MA Student Joseph Golden Wins Feldman LGBTQ Paper Award & Founds Journal of Engaged Research

Congratulations to Joseph Golden!

MA History student Joseph Golden.

We are happy to announce the winner of the 2022-2023 Feldman LGBTQ Paper Award: Brockport History MA student Joseph Golden.

Douglas A. Feldman (1947-2020) established this annual paper competition in 2014 to create a campus climate that affirms human dignity, individual rights, civility, mutual respect, and academic freedom. Paper submissions are evaluated by an interdisciplinary committee of Brockport and non-Brockport faculty at the end of each academic year.

Through his work as a Research Assistant for Sustainable Progress Equality Collective, Joe has created the Journal of Engaged Research in 2021. The online publication features a collective space where anyone can share their work related to social justice issues, aspects of identity, and problems affecting their communities.

“With my background in art and design, I developed virtual art galleries for artists from unrepresented backgrounds,” said Golden. “This gallery space became much more expansive, and started to incorporate journal work for college students who wanted their work published but didn’t have access to avenues of publication.”

“We’re not a journal that only accepts written work,” Golden said. “We accept art pieces, poetry, music, dance pieces, videos, and other forms of communication that goes beyond the written word.

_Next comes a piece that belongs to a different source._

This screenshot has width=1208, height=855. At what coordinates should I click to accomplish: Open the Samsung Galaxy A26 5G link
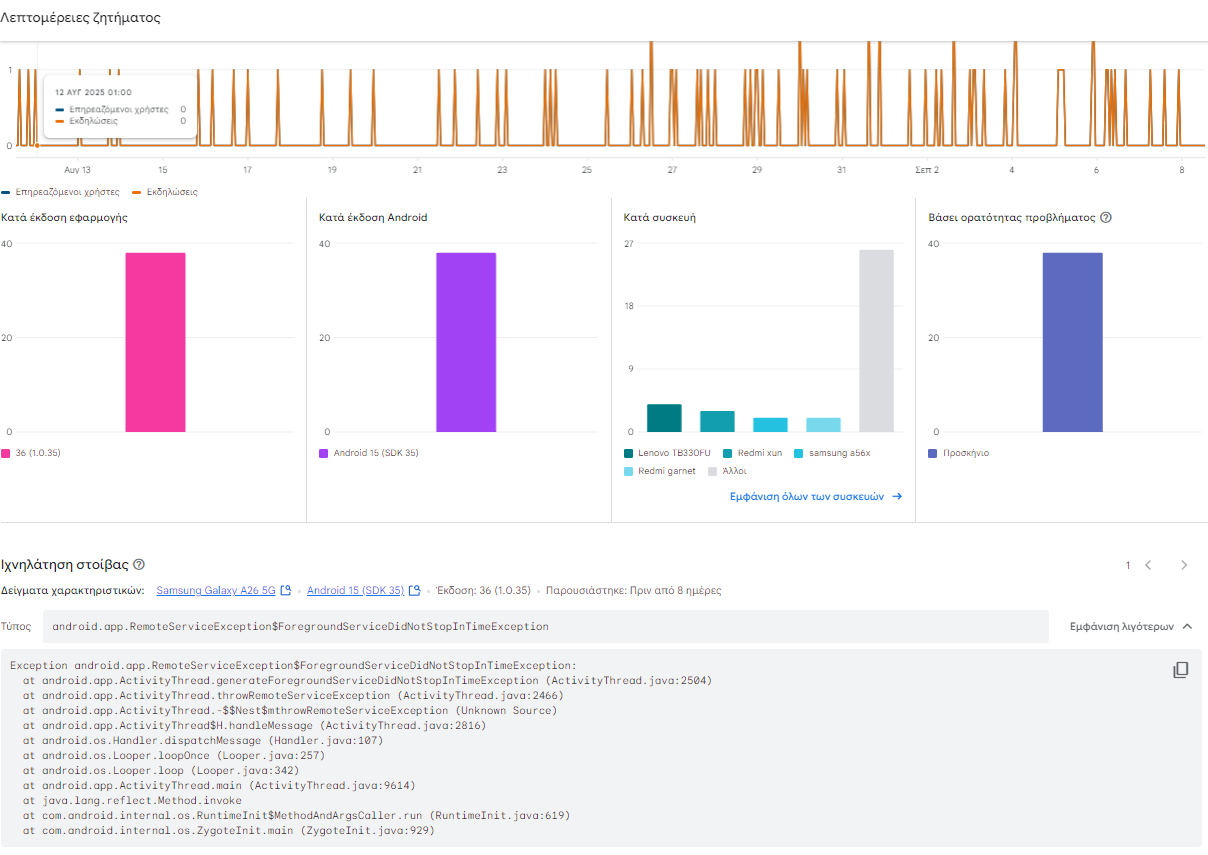point(215,590)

It’s about highlighting all expressions of community life.”

Contributors undergo a personalized editing process due to the widely unique delivery of the content in the journal.

“We have editors who work one-on-one with those who’ve submitted pieces to the journal,” Golden said. “Editors will help to polish the submitted piece and get it ready for publication.”

The Journal of Engaged Research plans to roll out a mentorship program for students eager to learn more about the publication process. Mentees will experience a walk-through of the submission, editing, and publication process for the journal’s fourth issue revolving around neurodiversity.

“Students struggle with confidence in their skills to create something ‘good enough’ for publication,” said Golden. “Good mentors can help to build self-confidence.”